Does NVIDIA Selene Form A Wider Moat Than CUDA?

by | Jul 6, 2020 | AI and Machine Learning, In the News

The annual International Supercomputer Conference (ISC), held virtually this year, kicked off today. Not surprisingly, NVIDIA has already made a few announcements of note. Especially of interest to me was the announcement of Selene, NVIDIA’s in-house 1+ Exaflop AI supercomputer, which ranks as the fastest industrial system in the USA and #7 overall in the Top 500. NVIDIA also announced a new PCIe version of the A100 accelerator, six A100-based supercomputer wins and a new Mellanox UFM Cyber AI platform to predict and detect security threats and predict network failures. Still, Selene was the star of the show.

Selene: A deep competitive moat

Most people think of CUDA when someone mentions NVIDIA’s competitive defenses. Certainly, the high-performance software is a significant advantage for NVIDIA, even 13 years after its introduction. CUDA enables HPC and AI applications to run efficiently on NVIDIA GPUs, and is embraced by programmers around the world. It supports thousands of applications on millions of GPUs. However, Selene may form an even more formidable defensive moat than the venerable CUDA libraries and tools.

Let’s look at Selene. It is comprised of 280 NVIDIA DGX A100 servers, each with 8 Ampere GPUs, interconnected by over 490 200Gb Mellanox Switches. Supercomputers typically require up to a year to be installed, but NVIDIA engineers assembled and tested the platform in under one month—a testament to the DGX platform’s plug-and-play ease of installation.

Figure 1: the Selene supercomputer was built in under a month and will provide a level of computational capacity that can form a serious competitive weapon for NVIDIA. image: NVIDIA

Back in 2017, NVIDIA announced the V100, along with the company’s Saturn V in-house supercomputer. A top-30 supercomputer built to enable research and development of NVIDIA software and hardware, the platform has been used to increase the performance of many AI and HPC workloads at scale. Additionally, it was used extensively in the development of the new Ampere-based products.  Having such a supercomputer available to NVIDIA engineers and partners can form a strategic competitive advantage in several areas.

First, it provides a state-of-the-art platform for software optimization and model development. Figure 2 shows that NVIDIA doubled the performance of the V100 across a wide range of HPC applications in the two years following that chip’s introduction. Furthermore, the release of the mlperf benchmarks showed than NVIDIA quadrupled performance for AI, all without a single change to the hardware.

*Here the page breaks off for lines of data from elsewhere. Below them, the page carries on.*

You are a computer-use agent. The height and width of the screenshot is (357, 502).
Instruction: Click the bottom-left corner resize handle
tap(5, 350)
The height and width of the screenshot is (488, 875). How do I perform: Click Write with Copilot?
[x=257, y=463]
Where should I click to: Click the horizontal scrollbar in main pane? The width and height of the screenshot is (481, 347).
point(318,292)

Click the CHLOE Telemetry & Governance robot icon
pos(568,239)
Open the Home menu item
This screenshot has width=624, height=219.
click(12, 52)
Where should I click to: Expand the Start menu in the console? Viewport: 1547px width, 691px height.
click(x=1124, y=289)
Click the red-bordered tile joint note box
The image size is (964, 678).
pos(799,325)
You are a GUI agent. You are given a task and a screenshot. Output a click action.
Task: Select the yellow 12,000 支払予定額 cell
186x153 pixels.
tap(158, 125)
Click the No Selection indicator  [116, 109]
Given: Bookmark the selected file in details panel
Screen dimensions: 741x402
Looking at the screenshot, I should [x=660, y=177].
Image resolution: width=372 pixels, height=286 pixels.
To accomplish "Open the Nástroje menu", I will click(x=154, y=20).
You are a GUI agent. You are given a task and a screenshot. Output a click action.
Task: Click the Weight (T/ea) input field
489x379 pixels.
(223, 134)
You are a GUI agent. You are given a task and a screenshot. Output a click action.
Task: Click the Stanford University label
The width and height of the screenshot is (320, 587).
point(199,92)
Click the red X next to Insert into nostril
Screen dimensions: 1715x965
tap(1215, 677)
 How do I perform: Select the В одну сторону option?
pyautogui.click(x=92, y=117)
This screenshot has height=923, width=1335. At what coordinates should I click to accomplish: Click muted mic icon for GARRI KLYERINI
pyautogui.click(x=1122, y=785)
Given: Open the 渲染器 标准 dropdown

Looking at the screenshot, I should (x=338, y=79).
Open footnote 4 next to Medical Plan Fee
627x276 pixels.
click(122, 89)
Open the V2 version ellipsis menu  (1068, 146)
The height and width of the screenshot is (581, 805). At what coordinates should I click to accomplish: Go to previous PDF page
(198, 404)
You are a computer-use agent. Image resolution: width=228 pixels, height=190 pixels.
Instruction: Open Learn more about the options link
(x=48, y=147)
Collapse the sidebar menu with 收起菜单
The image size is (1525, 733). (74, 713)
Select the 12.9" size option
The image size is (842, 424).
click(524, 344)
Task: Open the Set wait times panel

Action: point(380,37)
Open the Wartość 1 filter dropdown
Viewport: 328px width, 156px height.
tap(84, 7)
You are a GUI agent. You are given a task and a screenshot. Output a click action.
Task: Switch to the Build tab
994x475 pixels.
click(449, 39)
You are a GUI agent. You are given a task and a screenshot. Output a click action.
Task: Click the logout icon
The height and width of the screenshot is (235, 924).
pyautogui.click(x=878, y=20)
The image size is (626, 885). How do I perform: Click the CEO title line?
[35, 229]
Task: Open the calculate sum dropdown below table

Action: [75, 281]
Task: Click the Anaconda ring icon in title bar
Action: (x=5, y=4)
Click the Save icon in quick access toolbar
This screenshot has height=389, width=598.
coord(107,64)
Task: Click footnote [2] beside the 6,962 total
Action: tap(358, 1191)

Figure 2: NVIDIA has been able to apply its compute resources and talent to doubling or even quadrupling the performance of their silicon after it is launched. Image: NVIDIA

Second, a platform like Saturn V or Selene creates an powerful opportunity for research and collaboration. An example here is the development of Megatron, a billion-plus parameter natural language model extension to BERT (Bi-directional Encoder Representations from Transformers) that NVIDIA and Microsoft pioneered to advance conversational AI. Not many researchers and developers in the industry have a world-class supercomputer at their disposal to tackle such leading-edge research projects, but NVIDIA and its partners enjoy this capability. I have toured the Saturn V facility in Santa Clara, and it is truly impressive. I believe Selene will take this to the next level.

Finally, and perhaps most importantly, an in-house supercomputer uniquely provisions NVIDIA engineers with a massive AI platform to speed and improve product development. As I have covered previously, the use of AI is emerging as a powerful approach to speed chip development and improve the final product. Synopsis clients, for example, have used AI to explore billions of possible physical layouts, in order to produce chips that consume less power, deliver more performance, require less die area and get to market faster with fewer engineers. NVIDIA engineers working on Ampere had access to Saturn V for nearly three years, using a system that would cost tens of millions of dollars for a rival to build. The Ampere chip is the impressive result.

Conclusions

NVIDIA CEO Jensen Huang famously says, “The more you buy, the more you save,” and applies this philosophy to his company’s investments in HPC and AI for his engineers. What’s good for the goose, is good for the gander, right? Consequently, NVIDIA engineers are able to produce better products, and collaborate with researchers and partners more readily than any of NVIDIA’s would-be competitors (at least for now). A startup would struggle mightily to array the resources to match this level of dedicated compute capacity, and I suspect larger companies like Intel are realizing that having a system like Selene will become table stakes for those who wish to enter the game.